This keeps coming up between the spouse and me. We went to a seminar at our credit union a few years ago about why we would need a trust. I still can’t wrap my head around the reasons. Here is our situation:
–There are just two of us, a retired, married couple.
–Our assets are stocks, a couple bank accounts, a paid for house and 2 paid for cars.
–Everything is titled in both our names.
–Our Wills leave everything to the remaining person
–The remaining person leaves everything to the 2 adult daughters equally.
–If we die together, everything is left to the 2 adult daughters equally.
My mother died a few years ago, and when it became apparent that she was having problems, we took her with us and changed everything into joint accounts at her banks with me on the accounts, as well as herself. When she died, it was very easy to take over the accounts. There was a small town attorney that filed for probate at the courthouse and it was pretty simple.
So, now I am hearing we need a trust. Can anyone explain the reasons a trust would benefit us? The one thing I am not sure of, is if it would help us regarding liability. (For example, a workman falls on our property while doing repairs, and then decides to sue us…) Thanks for any suggestions or info. I am just on the starting edge of this, so please don’t scold me for not knowing something. Thanks!
I am NOT a lawyer, but in many states the use of a revocable trust allows you to essentially bypass probate court and save money and time. Another issue may be what happens if you and your spouse are still alive but mentally incapacitated. In some states, a trust can come in handy/make transitions like this easier versus dealing with state agencies, etc.
Best thing to do is check out legal resources in your state online to get a general answer; then if warranted consult a local estate attorney for advantages/disadvantages versus cost.
Trusts most often are needed when you have children from a previous marriage. Then trust provides for surviving spouse and takes care of distributing assets to the children.
They can also be used to take care of children needing special care. And if your estate is larger than the federal exemption (currently $12+MM but expiring in 2025) an AB bypass trust can be used to double your exemption.
A major advantage of a trust is you avoid probate. In some states probate can be expensive. But also your estate becomes a public document at the local courthouse. Trust keeps it private.
There are other ways to avoid probate. In many states you can do transfer on death on financial assets, as well as real estate, and even title of your automobile, etc. That also avoids probate.
A while ago Living Trusts were heavily promoted. And for a while estate tax exemption was as low as $600K. They were popular then.
Trusts now are out of style most places but it depends on your circumstances.
You will find books on trusts at your local library if you want to know more about them and something about how people use them. You probably need an attorney to set one up for you. And then fees to keep paperwork up to date.
One drawback to this approach is that it makes the child’s problems the parent’s problem as well. Clearly, it worked fine for your situation, but there are many times when this is a bad idea.

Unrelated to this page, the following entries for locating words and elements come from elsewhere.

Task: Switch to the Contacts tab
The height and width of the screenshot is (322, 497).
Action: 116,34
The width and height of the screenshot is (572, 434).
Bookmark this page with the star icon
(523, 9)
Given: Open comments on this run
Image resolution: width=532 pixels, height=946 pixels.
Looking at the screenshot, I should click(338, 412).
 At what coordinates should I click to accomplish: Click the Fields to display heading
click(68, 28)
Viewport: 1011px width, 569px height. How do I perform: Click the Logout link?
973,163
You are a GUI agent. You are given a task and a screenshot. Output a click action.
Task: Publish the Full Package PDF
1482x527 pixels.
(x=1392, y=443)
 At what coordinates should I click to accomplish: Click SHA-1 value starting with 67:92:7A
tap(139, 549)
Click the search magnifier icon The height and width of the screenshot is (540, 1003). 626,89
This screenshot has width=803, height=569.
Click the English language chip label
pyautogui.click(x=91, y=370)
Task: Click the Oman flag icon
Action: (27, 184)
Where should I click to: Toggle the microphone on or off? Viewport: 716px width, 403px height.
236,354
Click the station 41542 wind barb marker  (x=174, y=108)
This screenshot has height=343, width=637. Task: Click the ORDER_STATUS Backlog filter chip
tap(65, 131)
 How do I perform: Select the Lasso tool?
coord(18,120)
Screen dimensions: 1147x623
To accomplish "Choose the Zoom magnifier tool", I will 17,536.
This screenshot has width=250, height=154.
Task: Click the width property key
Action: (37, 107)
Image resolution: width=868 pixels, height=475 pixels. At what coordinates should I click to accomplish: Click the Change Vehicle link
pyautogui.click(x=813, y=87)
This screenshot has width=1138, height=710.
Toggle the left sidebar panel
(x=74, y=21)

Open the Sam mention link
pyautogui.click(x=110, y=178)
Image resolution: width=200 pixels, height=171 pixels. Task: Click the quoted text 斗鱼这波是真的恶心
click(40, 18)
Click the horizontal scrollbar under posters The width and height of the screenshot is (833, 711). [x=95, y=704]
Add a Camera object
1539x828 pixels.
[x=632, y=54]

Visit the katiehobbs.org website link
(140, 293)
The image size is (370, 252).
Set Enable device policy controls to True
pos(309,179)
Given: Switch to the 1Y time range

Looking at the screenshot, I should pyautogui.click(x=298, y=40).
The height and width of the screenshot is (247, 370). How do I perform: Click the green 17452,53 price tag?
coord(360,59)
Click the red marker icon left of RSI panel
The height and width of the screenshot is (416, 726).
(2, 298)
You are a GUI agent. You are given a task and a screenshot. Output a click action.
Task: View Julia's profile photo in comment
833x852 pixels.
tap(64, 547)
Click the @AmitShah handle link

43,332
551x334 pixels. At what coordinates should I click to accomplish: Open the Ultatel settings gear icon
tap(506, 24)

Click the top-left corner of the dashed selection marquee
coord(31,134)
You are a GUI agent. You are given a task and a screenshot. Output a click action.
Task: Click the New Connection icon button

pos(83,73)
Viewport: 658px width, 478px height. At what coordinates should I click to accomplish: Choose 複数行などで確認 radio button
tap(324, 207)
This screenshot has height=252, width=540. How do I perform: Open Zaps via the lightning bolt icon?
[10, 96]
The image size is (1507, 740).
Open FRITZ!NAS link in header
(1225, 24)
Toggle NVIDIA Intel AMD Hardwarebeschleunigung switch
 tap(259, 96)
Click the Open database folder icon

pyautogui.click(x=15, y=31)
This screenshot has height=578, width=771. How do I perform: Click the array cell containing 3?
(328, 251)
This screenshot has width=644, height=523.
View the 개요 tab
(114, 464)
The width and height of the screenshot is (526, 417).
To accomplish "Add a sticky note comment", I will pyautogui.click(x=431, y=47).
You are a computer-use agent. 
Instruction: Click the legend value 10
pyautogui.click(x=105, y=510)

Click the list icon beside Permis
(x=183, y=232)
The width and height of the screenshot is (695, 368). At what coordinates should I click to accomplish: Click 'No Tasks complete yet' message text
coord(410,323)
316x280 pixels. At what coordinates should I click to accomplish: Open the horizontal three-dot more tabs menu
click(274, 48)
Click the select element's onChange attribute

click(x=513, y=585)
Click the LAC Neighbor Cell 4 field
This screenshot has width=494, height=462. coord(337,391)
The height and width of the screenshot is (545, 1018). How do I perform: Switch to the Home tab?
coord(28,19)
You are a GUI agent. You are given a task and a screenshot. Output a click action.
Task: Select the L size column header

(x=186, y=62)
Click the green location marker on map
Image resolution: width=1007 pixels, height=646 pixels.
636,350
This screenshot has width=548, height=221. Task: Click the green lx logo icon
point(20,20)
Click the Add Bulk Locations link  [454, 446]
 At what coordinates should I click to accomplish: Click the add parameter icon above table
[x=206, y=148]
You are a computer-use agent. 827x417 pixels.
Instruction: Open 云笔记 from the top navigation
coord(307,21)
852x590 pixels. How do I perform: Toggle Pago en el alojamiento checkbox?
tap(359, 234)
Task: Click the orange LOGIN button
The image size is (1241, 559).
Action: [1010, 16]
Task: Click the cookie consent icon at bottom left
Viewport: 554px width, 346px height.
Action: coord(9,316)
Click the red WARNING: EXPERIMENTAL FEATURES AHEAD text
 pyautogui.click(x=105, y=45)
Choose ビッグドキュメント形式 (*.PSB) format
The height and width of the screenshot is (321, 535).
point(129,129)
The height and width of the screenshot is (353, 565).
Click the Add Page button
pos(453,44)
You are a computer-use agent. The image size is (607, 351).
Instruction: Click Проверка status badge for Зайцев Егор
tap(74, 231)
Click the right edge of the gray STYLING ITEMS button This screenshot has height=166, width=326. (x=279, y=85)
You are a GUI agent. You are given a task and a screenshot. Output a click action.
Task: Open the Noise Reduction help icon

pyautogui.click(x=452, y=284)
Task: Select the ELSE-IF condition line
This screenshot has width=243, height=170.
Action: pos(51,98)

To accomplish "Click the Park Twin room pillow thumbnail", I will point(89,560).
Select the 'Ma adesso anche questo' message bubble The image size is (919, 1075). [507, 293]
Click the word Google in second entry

The main risk is that by putting the child’s name on the parent’s account, it makes the assets in the account subject to any problems the child might have. Clearly, this would be a terrible idea with a child who is financially irresponsible. But it can also be an issue if “bad things” happen to an otherwise responsible adult child. Being under-insured for some kind of accident comes to mind.
Some try to overcome this with Transfer On Death titles to the account. The assets remain the property of the parent, without the risk noted above. On the other hand, you still need to prove the death before the child will have access to the account. So if the parent becomes unable to manage their own affairs, the child will have a very hard time managing or accessing the assets while their parent(s) are incapacitated. Of course, there’s the “impersonating the parent” solution, which is commonly employed but runs into serious issues if things don’t go perfectly.
Then there’s probate. That is very much a state-by-state issue. In some states, probate is relatively quick and inexpensive. In others, it can be drawn out and expensive. (My home state of California is in that latter category.) If you are in one of those slow, expensive states, avoiding probate via a trust can be quite helpful. If you are in the former - the quick and cheap states - a trust isn’t as helpful.
A trust does nothing for this. It might slow the process of paying the liability costs, but it won’t shield you from liability.
Trusts are a tool in the tool bag. They work well in some situations, they’re not as helpful in others.
Thanks for all the replies and the insight. The “kids” are both in their late 50’s, very stable, happily married, and financially responsible. They all have careers making big money and don’t really need any inheritance from us. I guess one question I have is “What happens in probate?” I guess the state we reside in has it own laws on what has to occur. I am assuming they search for any outstanding debts, and perhaps lawsuits, or something(?) We are in Florida… I will try to research what is involved in probate in Florida. Thaks for giving me several thoughts and directions to take into consideration.